Operators, limitations, truncation

  • There are several mathematical operators we can use, too:
    • + for addition
    • - for subtraction
    • * for multiplication
    • / for division
    • % for remainder
  • We’ll make a new program, addition.c:
    #include <cs50.h>
    #include <stdio.h>
    
    int main(void)
    {
        int x = get_int("x: ");
    
        int y = get_int("y: ");
    
        printf("%i\n", x + y);
    }
    
    • We’ll include header files for libraries we know we want to use, and then we’ll call get_int to get integers from the user, storing them in variables named x and y.
    • Then, in printf, we’ll print a placeholder for an integer, %i, followed by a new line. Since we want to print out the sum of x and y, we’ll pass in x + y for printf to substitute in the string.
    • We’ll save, run make addition in the terminal, and then ./addition to see our program working. If we type in something that’s not an integer, we’ll see get_int asking us for an integer again. If we type in a really big number, like 4000000000, get_int will prompt us again too. This is because, like on many computer systems, an int in CS50 IDE is 32 bits, which can only contain about four billion different values. And since integers can be positive or negative, the highest positive value for an int can only be about two billion, with a lowest negative value of about negative two billion, for a total of about four billion total values.
  • We can change our program to use the long type:
    #include <cs50.h>
    #include <stdio.h>
    
    int main(void)
    {
        long x = get_long("x: ");
    
        long y = get_long("y: ");
    
        printf("%li\n", x + y);
    }
    
    • Now we can type in bigger integers, and see a correct result as expected.
  • Whenever we get an error while compiling, it’s a good idea to scroll up to the top to see the first error and fix that first, since sometimes a mistake early in the program will lead to the rest of the program being interpreted with errors as well.
  • Let’s look at another example, truncation.c:
    #include <cs50.h>
    #include <stdio.h>
    
    int main(void)
    {
        // Get numbers from user
        int x = get_int("x: ");
        int y = get_int("y: ");
    
        // Divide x by y
        float z = x / y;
        printf("%f\n", z);
    }
    
    • We’ll store the result of x divided by y in z, a floating-point value, or real number, and print it out as a float too.
    • But when we compile and run our program, we see z printed out as whole numbers like 0.000000 or 1.000000. It turns out that, in our code, x / y is divided as two integers first, so the result given back by the division operation is an integer as well. The result is truncated, with the value after the decimal point lost. Even though z is a float, the value we’re storing in it is already an integer.
    • To fix this, we cast, or convert, our integers to floats before we divide them:
      float z = (float) x / (float) y;
      
    • The result will be a float as we expect, and in fact we can cast only one of x or y and get a float as well.
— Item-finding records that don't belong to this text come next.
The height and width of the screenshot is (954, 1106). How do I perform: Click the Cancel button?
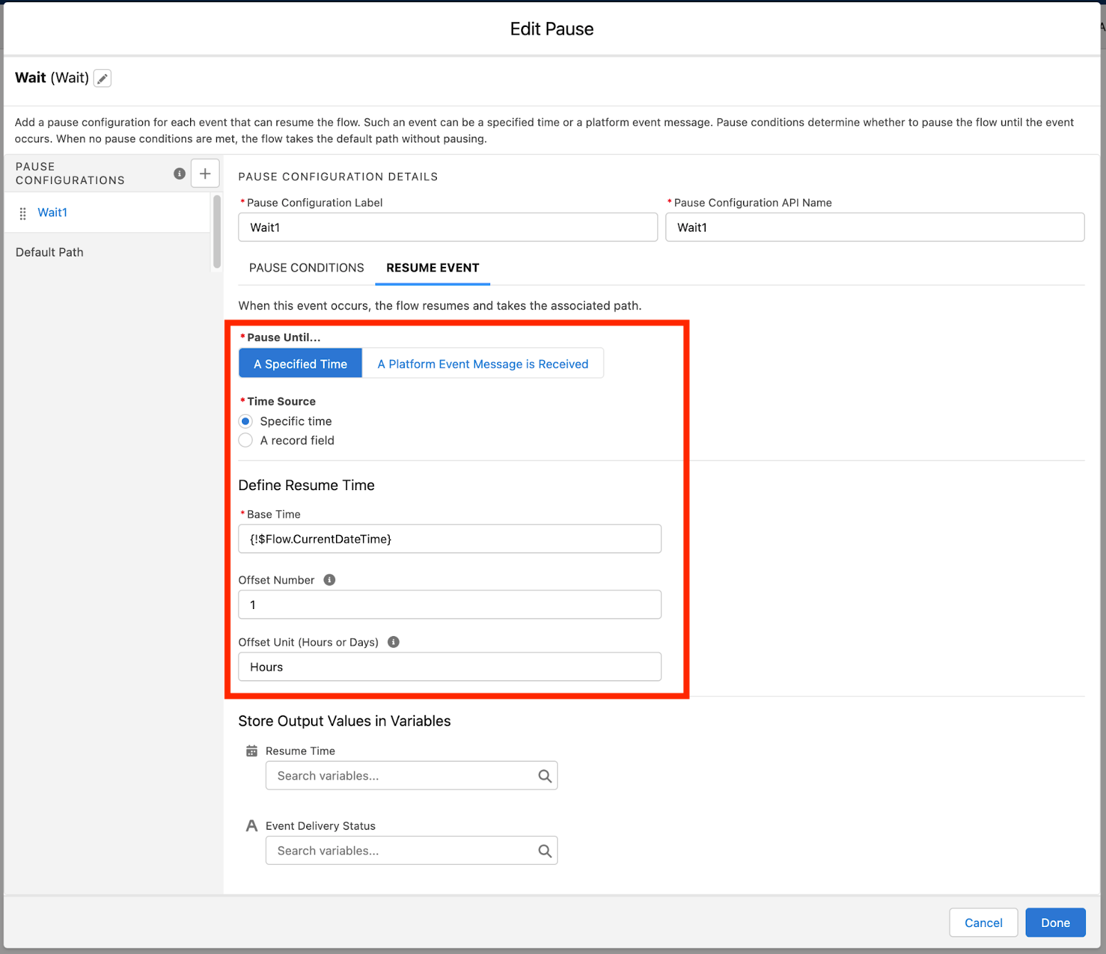coord(983,922)

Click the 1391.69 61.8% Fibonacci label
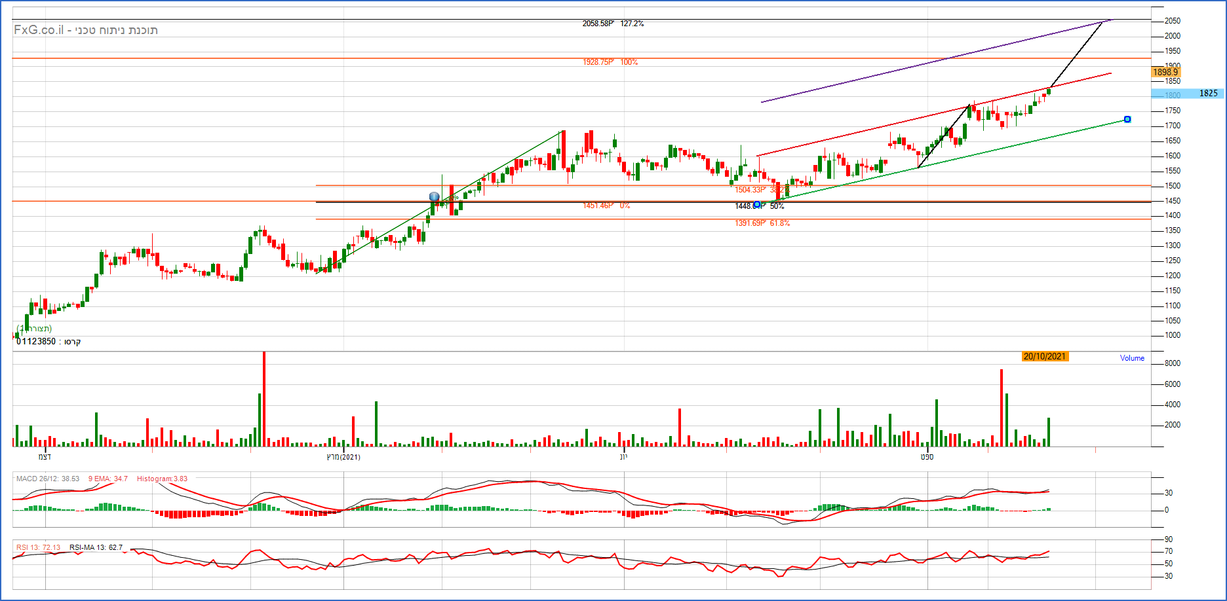[x=762, y=223]

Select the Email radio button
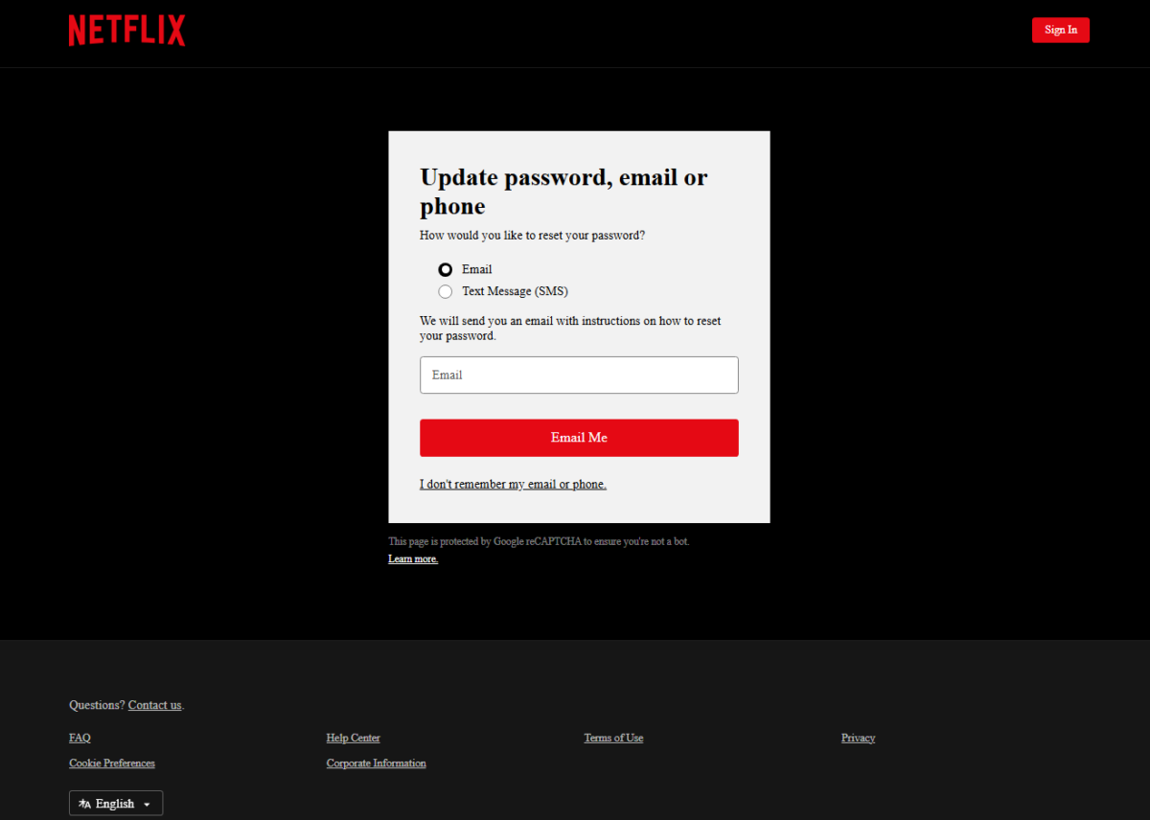pos(445,270)
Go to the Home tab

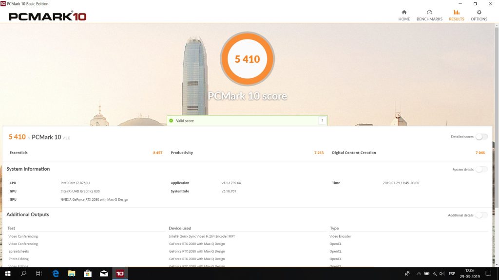[404, 15]
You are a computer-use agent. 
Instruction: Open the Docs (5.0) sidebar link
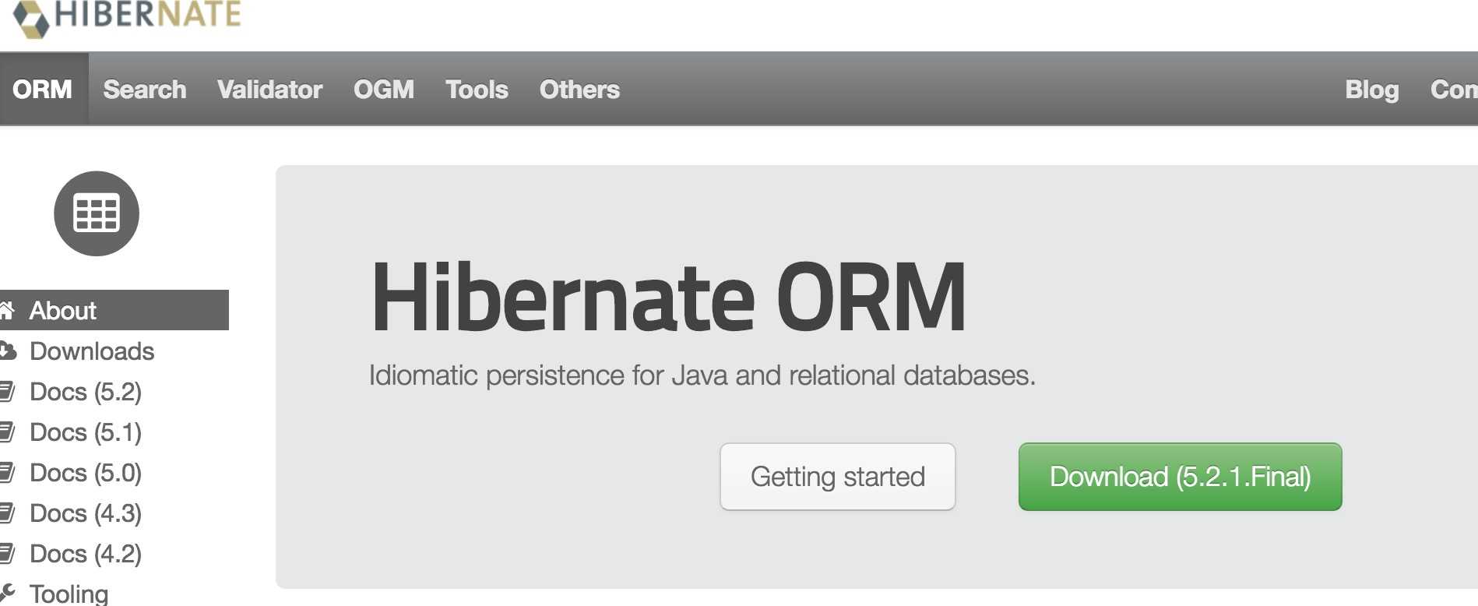(86, 473)
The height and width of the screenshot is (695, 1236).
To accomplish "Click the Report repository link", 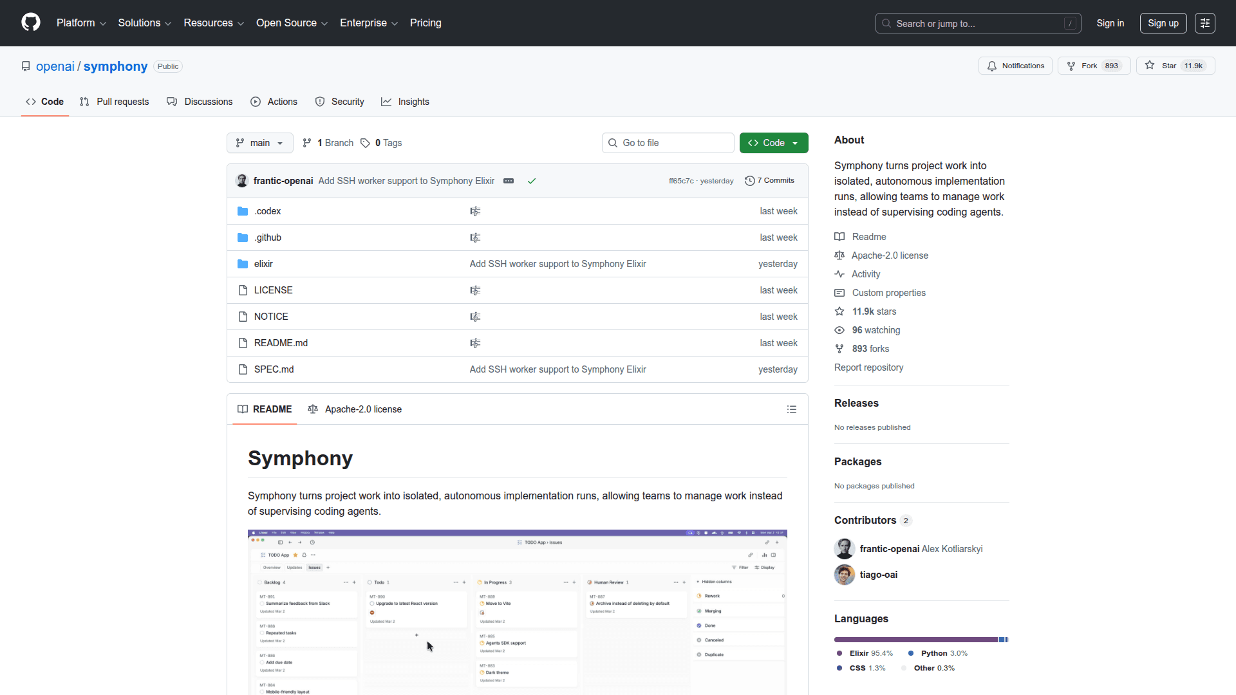I will tap(868, 367).
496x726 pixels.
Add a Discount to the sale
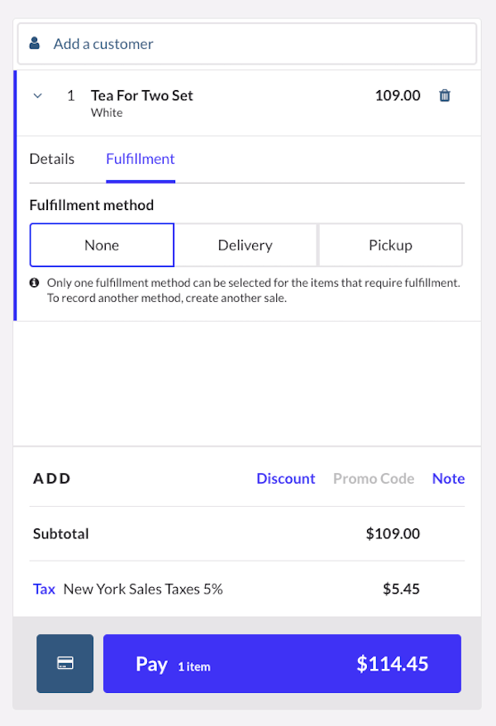pos(286,479)
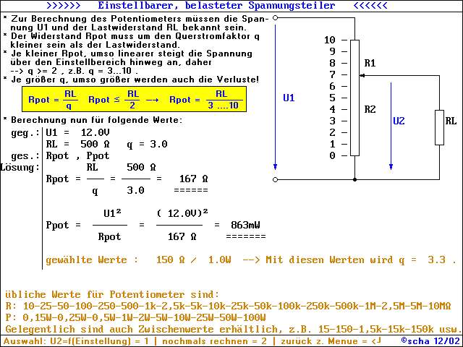
Task: Click scale mark 10 on the potentiometer
Action: point(330,40)
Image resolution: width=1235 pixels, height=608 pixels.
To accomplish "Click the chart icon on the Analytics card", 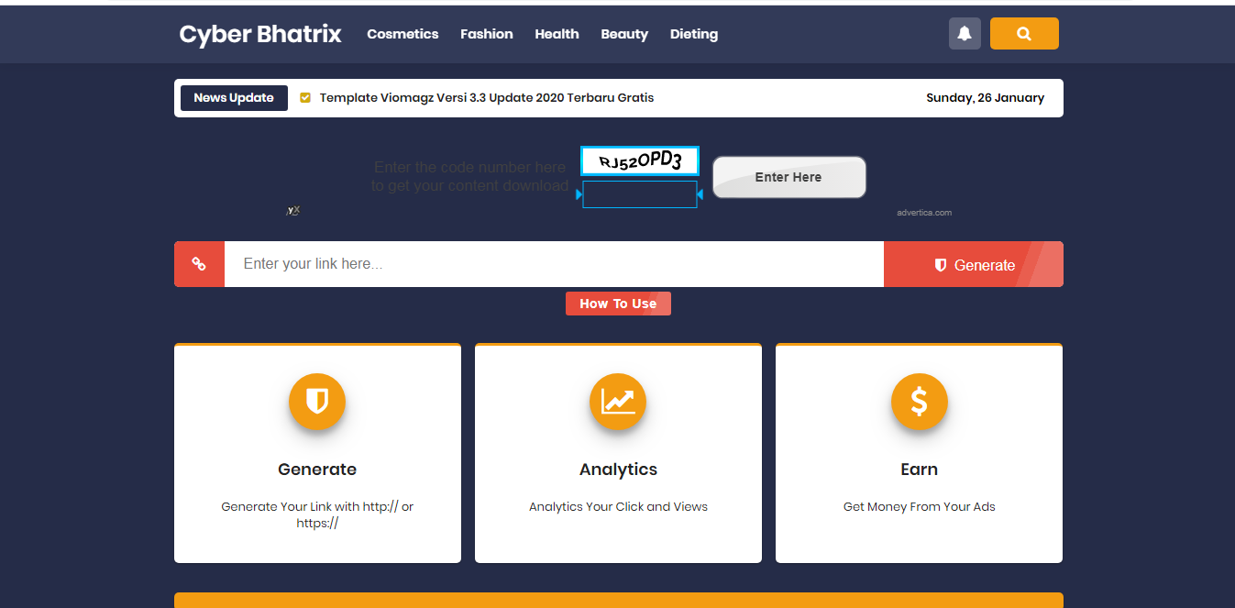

Variables, syntactic sugar

  • In Scratch, we had blocks like “set [counter] to (0)” that set a variable to some value. In C, we would write int counter = 0; for the same effect.
  • We can increase the value of a variable with counter = counter + 1;, where we look at the right side first, taking the original value of counter, adding 1, and then storing it into the left side (back into counter in this case).
  • C also supports syntactic sugar, or shorthand expressions for the same functionality. In this case, we could equivalently say counter += 1; to add one to counter before storing it again. We could also just write counter++;, and we can learn this (and other examples) through looking at documentation or other references online.

Conditions

  • We can translate conditions, or “if” blocks, with:
    if (x < y)
    {
        printf("x is less than y\n");
    }
    
    • Notice that in C, we use { and } (as well as indentation) to indicate how lines of code should be nested.
  • We can have “if” and “else” conditions:
    if (x < y)
    {
        printf("x is less than y\n");
    }
    else
    {
        printf("x is not less than y\n");
    }
    
  • And even “else if”:
    if (x < y)
    {
        printf("x is less than y\n");
    }
    else if (x > y)
    {
        printf("x is greater than y\n");
    }
    else if (x == y)
    {
        printf("x is equal to y\n");
    }
    
    • Notice that, to compare two values in C, we use ==, two equals signs.
    • And, logically, we don’t need the if (x == y) in the final condition, since that’s the only case remaining, so we can just say else:
      if (x < y)
      {
          printf("x is less than y\n");
      }
      else if (x > y)
      {
          printf("x is greater than y\n");
      }
      else
      {
          printf("x is equal to y\n");
      }
      
  • Let’s take a look at another example, conditions.c:
    #include <cs50.h>
    #include <stdio.h>
    
    int main(void)
    {
        // Prompt user for x
        int x = get_int("x: ");
    
        // Prompt user for y
        int y = get_int("y: ");
    
        // Compare x and y
        if (x < y)
        {
            printf("x is less than y\n");
        }
        else if (x > y)
        {
            printf("x is greater than y\n");
        }
        else
        {
            printf("x is equal to y\n");
        }
    }
    
    • We’ve included the conditions we just saw, along with two calls, or uses, of get_int to get x and y from the user.
    • We’ll compile and run our program to see that it indeed works as intended.
  • In agree.c, we can ask the user to confirm or deny something:
    #include <cs50.h>
    #include <stdio.h>
    
    int main(void)
    {
        char c = get_char("Do you agree? ");
    
        // Check whether agreed
        if (c == 'Y' || c == 'y')
        {
            printf("Agreed.\n");
        }
        else if (c == 'N' || c == 'n')
        {
            printf("Not agreed.\n");
        }
    }
    
    • With get_char, we can get a single character, and since we only have a single one in our program, it seems reasonable to call it c.
    • We use two vertical bars, ||, to indicate a logical “or”, whether either expression can be true for the condition to be followed. (Two ampersands, &&, indicate a logical “and”, where both conditions would have to be true.) And notice that we use two equals signs, ==, to compare two values, as well as single quotes, ', to surround our values of single characters.
    • If neither of the expressions are true, nothing will happen since our program doesn’t have a loop.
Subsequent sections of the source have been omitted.